▶ SUPPLIED DATA:

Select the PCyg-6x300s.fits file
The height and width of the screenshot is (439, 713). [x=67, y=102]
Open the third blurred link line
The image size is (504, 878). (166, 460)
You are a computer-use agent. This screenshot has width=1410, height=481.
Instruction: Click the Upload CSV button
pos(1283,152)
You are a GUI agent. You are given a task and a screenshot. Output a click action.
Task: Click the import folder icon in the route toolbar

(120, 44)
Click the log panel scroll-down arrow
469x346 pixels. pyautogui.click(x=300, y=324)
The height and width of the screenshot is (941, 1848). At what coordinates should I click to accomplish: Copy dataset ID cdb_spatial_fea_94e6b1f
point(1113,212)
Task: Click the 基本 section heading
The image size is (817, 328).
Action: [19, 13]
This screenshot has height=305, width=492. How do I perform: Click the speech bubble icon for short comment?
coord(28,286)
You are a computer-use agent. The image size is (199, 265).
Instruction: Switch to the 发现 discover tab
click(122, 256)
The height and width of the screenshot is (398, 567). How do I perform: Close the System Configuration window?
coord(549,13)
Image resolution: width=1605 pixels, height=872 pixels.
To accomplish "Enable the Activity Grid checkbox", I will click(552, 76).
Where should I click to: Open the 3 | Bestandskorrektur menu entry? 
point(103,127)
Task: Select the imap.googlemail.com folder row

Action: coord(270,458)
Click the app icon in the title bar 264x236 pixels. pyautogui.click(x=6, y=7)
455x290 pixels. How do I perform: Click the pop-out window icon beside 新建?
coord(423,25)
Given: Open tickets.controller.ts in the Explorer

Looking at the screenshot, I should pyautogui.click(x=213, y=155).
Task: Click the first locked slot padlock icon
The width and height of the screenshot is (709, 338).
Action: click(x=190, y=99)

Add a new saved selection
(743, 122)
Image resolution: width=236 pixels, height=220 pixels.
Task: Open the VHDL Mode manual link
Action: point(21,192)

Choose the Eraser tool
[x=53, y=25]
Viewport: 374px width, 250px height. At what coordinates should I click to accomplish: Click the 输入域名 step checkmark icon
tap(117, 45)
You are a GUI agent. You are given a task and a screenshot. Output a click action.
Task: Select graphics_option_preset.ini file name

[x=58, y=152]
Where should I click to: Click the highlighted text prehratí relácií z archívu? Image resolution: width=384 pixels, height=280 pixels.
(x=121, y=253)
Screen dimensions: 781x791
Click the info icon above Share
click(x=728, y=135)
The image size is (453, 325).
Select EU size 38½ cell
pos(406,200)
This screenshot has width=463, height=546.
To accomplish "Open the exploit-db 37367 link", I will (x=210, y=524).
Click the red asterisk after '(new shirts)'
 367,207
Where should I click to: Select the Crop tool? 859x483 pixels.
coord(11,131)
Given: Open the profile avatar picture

▶ ACTION ITEM:
Take the lines from the one containing "Where should I click to: Click" to the last line of the material above and write them out exactly.

▶ THE COMPLETED TASK:
Where should I click to: Click the highlighted text prehratí relácií z archívu? Image resolution: width=384 pixels, height=280 pixels.
(x=121, y=253)
Screen dimensions: 781x791
Click the info icon above Share
click(x=728, y=135)
The image size is (453, 325).
Select EU size 38½ cell
pos(406,200)
This screenshot has width=463, height=546.
To accomplish "Open the exploit-db 37367 link", I will (x=210, y=524).
Click the red asterisk after '(new shirts)'
 367,207
Where should I click to: Select the Crop tool? 859x483 pixels.
coord(11,131)
Given: Open the profile avatar picture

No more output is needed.